Trump infrastructure cuts 'debilitating' to public transit, say local officials

People exit Sound Transit light rail train inside Pioneer Square station taken Seattle, Washington on June 24, 2016

Potential $52 billion in cuts would hinder rail and mass transit systems across the nation

Leaders of public transit agencies across the country spoke out against the administration's proposed cuts to federal transit funding yesterday, expressing dismay and confusion at how the changes would conflict with Trump's stated goal of improving the nation's infrastructure.

At a D.C. press conference hosted by the American Public Transportation Association (APTA), the organization's president and CEO Paul P. Skoutelas said that while the group is fully supportive of the president's stated goal of improving infrastructure, the proposed budget cuts would sacrifice federal transit funding. By redirecting money towards more highways, it would, in effect, "rob Peter to pay Paul."

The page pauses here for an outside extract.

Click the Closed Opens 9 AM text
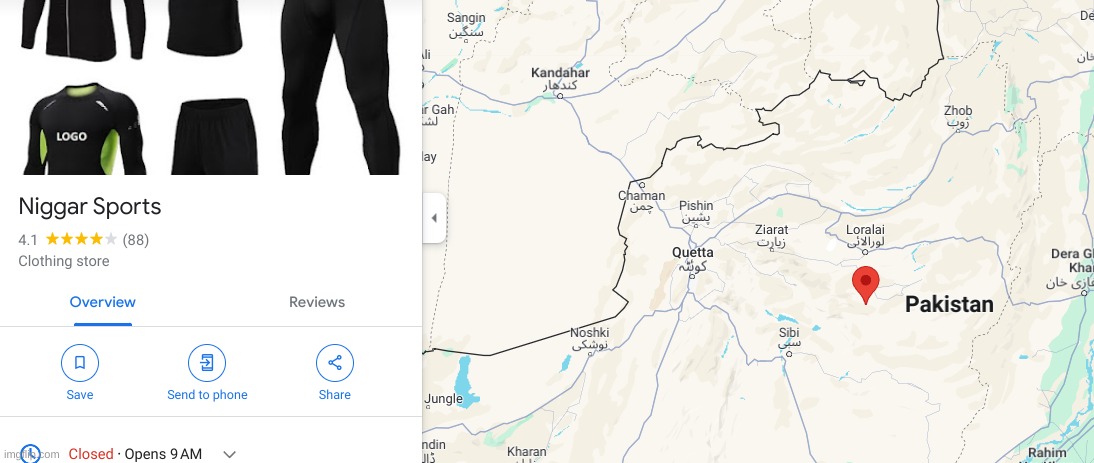This screenshot has width=1094, height=463. 135,454
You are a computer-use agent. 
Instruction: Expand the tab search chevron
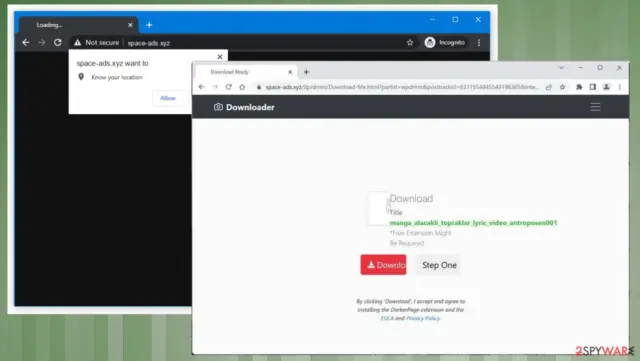pos(561,68)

"It seems the administration is trying to pay for the package by cutting vital public transit programs," said Skoutelas.

Focused on stimulating local and private funding by using federal money as a catalyst, Trump's recent budget and infrastructure proposals would cut, and in some cases eliminate, federal programs for mass transit. The potential $52 billion in cuts would impact the TIGER program and Capital Investment Grants, as well as funding for Amtrak and the Washington, D.C. Metro system. Analysts expect Congress will temper those cuts in the final 2019 budget.

Skoutelas says the proposed cuts would endanger 53 projects in the pipeline across the nation, putting 500,000 jobs at risk, including both general construction and related manufacturing jobs.

"I think we're all losing momentum, as projects sit in line, literally," said Carm Basile, chief executive officer at the Capital District Transportation Authority in Albany, New York.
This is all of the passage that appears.